**GIVEN PROBLEM 1**
In the employment agreement excerpt, start at the words "4. Employee Benefits" and stop after "the parties hereto.". Write that stretch out again with "paid vacation time" changed to "paid leave".
**GIVEN PROBLEM 2**
Turn the paragraph of the employment agreement excerpt that opens with "5. Business Expense Reimbursement" into a short bulleted list that keeps its main facts.

**GIVEN PASSAGE**
--- START ---
4. Employee Benefits . The
Company agrees to provide Employee with the following
benefits:
(a) Vacation . Employee shall
be entitled to accrue and use paid vacation time and Company
holidays in accordance with the Company’s policies, with the
timing and duration of specific vacations mutually and reasonably
agreed to by the parties hereto.
(b) Additional Benefits . In
addition to the foregoing, Employee shall be eligible to
participate in benefit plans, programs, and policies provided to
other Company employees of similar status, on the terms and
conditions existing, and as may be changed from time to time, for
participation in those plans, programs, and policies. The Company
reserves the right to cancel or change the benefit plans and
programs it offers to its employees at any time.
5. Business Expense
Reimbursement . Employee shall be authorized to incur
reasonable business expenses in performing his duties under this
Agreement, including, but not limited to, expenses for
entertainment, long distance telephone calls, mobile phone use,
lodging, meals, air fare, transportation and travel. The Company
will promptly reimburse Employee for all such reasonable expenses
upon presentation by Employee of an itemized account or other
appropriate documentation of such expenses, in accordance with the
Company’s policies.
--- END ---
**Target pointing data**
--- START ---
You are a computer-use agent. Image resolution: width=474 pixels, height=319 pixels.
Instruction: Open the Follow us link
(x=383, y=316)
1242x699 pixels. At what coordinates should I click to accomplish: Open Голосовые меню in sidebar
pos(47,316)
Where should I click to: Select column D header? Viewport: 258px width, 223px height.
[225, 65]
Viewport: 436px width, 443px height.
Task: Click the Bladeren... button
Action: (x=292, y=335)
--- END ---
**WRITTEN RESPONSE 1**
4. Employee Benefits . The
Company agrees to provide Employee with the following
benefits:
(a) Vacation . Employee shall
be entitled to accrue and use paid leave and Company
holidays in accordance with the Company’s policies, with the
timing and duration of specific vacations mutually and reasonably
agreed to by the parties hereto.

**WRITTEN RESPONSE 2**
- Employee may incur reasonable business expenses while performing duties under the Agreement.
- Such expenses include, but are not limited to, entertainment, long distance telephone calls, mobile phone use, lodging, meals, air fare, transportation and travel.
- The Company will promptly reimburse all such reasonable expenses.
- Reimbursement requires an itemized account or other appropriate documentation, in accordance with the Company's policies.